* **Task description**: Can you edit the records below so that "thumbnail" becomes "preview" and everything else stays the same, leaving the pictures out of your answer?

Dataset entries:
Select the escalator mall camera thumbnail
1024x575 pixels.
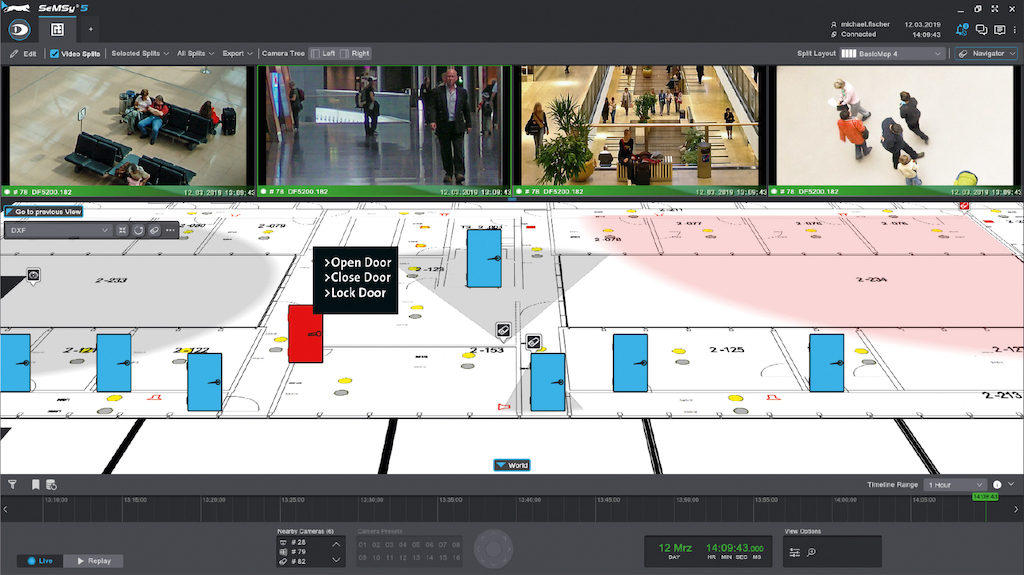click(639, 125)

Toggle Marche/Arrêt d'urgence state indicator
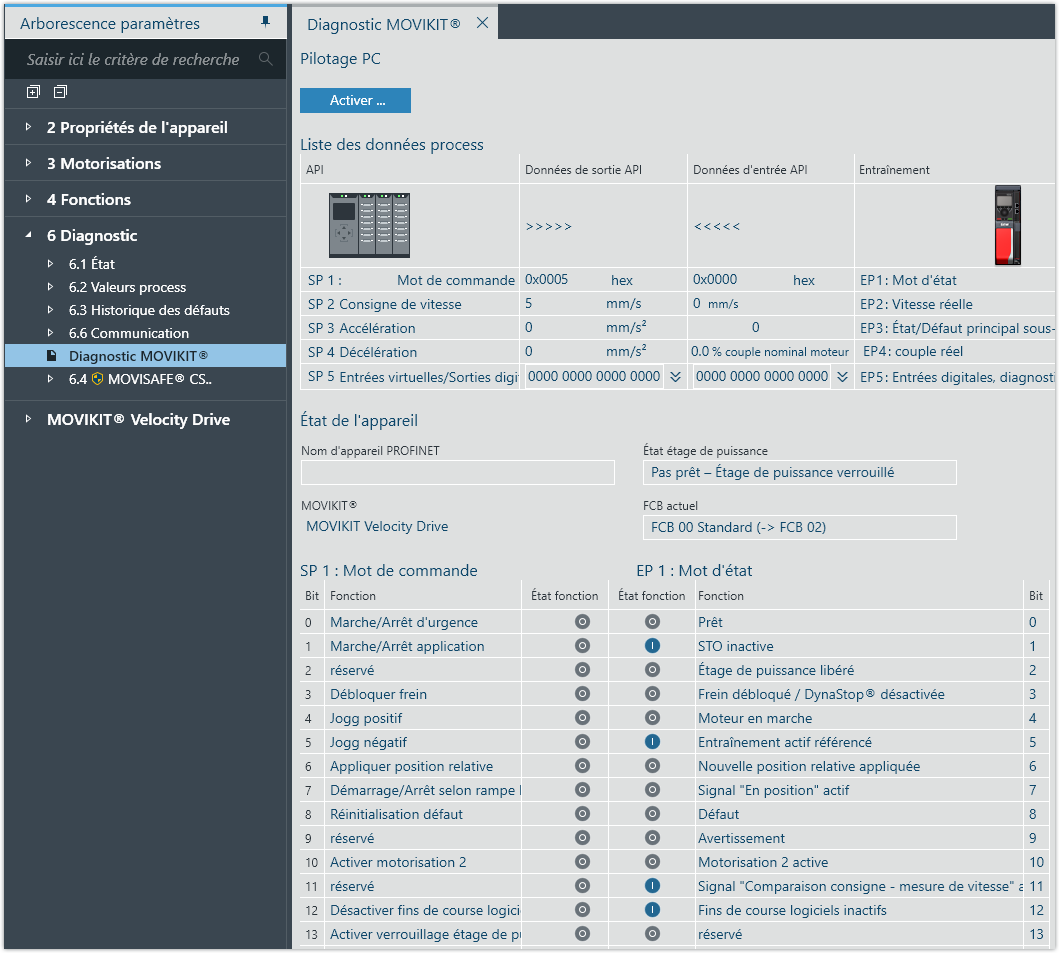pyautogui.click(x=583, y=622)
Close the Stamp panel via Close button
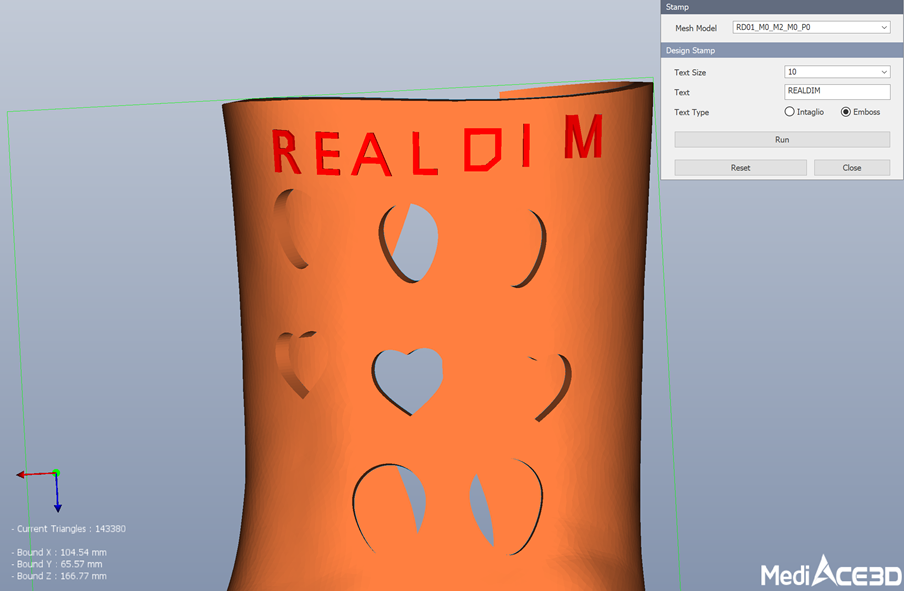Viewport: 904px width, 591px height. pyautogui.click(x=851, y=168)
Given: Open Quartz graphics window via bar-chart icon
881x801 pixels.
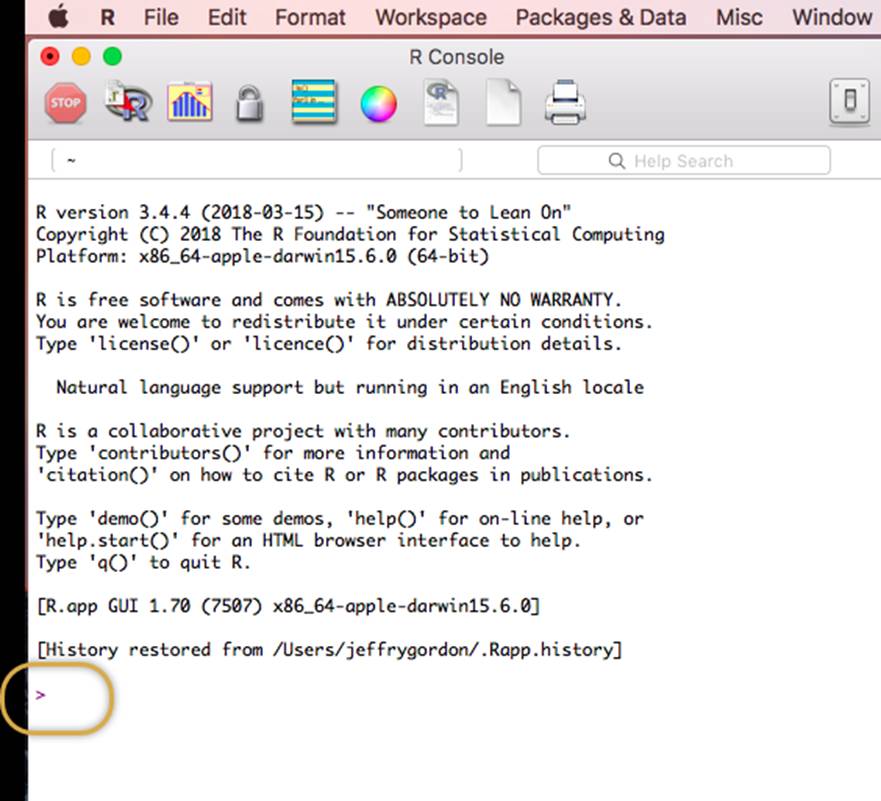Looking at the screenshot, I should tap(190, 103).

* **The response**:
Select the escalator mall camera preview
1024x575 pixels.
click(639, 125)

Toggle Marche/Arrêt d'urgence state indicator
pyautogui.click(x=583, y=622)
Close the Stamp panel via Close button
Viewport: 904px width, 591px height. pyautogui.click(x=851, y=168)
Given: Open Quartz graphics window via bar-chart icon
881x801 pixels.
Looking at the screenshot, I should tap(190, 103).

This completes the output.